------ Data provided ------

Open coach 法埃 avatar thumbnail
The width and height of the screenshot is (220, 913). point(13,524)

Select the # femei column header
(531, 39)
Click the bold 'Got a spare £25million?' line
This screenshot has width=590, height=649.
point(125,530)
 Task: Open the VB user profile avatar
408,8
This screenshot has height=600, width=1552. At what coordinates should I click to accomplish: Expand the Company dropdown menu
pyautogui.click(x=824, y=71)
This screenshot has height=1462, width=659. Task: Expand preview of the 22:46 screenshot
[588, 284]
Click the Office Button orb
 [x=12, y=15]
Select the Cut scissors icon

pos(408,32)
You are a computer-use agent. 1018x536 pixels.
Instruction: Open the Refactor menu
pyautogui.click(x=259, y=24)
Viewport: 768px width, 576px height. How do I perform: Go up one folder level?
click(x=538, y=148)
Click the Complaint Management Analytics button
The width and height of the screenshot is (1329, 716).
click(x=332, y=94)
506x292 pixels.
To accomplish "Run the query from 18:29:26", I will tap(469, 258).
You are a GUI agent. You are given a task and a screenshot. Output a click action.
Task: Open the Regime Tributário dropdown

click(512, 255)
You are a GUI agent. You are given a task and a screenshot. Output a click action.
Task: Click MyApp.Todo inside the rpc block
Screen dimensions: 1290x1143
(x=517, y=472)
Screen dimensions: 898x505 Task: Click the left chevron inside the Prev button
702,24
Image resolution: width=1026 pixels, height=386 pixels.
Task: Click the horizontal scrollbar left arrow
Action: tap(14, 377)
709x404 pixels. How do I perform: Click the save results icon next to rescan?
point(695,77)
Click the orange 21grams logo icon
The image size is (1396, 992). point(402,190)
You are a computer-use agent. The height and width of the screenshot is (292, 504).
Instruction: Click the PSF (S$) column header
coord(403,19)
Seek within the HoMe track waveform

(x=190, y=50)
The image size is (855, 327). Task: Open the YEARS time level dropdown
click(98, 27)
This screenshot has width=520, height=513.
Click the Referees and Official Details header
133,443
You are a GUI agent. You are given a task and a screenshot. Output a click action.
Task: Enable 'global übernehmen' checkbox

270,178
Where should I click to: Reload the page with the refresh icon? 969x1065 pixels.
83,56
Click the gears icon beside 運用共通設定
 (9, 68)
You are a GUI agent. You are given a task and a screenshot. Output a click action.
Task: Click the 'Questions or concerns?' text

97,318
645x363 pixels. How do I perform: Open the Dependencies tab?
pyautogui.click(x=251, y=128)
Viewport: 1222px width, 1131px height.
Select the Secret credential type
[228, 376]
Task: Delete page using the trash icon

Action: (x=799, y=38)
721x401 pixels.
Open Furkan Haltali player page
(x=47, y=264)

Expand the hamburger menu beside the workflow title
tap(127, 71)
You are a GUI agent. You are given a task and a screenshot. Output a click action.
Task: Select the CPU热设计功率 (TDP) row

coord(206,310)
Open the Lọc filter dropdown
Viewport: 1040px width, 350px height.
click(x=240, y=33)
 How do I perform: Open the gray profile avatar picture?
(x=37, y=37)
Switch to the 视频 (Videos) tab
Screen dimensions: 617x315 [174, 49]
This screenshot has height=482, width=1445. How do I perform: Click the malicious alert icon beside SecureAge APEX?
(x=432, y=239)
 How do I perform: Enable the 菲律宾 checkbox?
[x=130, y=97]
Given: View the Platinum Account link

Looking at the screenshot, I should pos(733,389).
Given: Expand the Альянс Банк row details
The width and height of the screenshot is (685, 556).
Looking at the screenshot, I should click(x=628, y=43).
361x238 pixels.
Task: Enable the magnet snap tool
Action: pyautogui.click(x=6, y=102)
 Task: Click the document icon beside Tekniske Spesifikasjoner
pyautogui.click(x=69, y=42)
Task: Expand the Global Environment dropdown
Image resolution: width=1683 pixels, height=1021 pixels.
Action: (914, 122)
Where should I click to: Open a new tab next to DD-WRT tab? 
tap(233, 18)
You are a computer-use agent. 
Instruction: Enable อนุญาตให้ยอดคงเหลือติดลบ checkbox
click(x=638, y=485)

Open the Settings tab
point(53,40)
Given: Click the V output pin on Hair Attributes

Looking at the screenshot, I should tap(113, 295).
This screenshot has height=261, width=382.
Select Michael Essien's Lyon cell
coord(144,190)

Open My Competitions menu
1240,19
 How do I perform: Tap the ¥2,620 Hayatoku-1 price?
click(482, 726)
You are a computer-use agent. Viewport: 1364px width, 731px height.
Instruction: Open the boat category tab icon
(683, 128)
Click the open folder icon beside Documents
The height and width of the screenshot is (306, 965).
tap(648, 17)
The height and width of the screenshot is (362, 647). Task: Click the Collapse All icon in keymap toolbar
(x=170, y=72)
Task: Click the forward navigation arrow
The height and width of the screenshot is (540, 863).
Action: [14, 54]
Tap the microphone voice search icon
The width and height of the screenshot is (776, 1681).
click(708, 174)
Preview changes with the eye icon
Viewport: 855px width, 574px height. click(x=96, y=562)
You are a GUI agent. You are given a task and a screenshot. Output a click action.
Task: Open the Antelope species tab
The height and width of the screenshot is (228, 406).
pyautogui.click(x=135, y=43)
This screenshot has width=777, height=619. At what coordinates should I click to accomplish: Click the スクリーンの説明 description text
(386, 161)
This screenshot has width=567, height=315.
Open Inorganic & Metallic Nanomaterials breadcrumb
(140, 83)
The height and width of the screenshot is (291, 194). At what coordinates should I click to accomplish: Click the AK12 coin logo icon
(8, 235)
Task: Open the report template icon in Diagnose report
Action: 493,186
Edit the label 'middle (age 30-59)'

------

_Description of the task_: Go over the entries above and say how many lines hold the string "computer", with no other text.

_The answer_: 4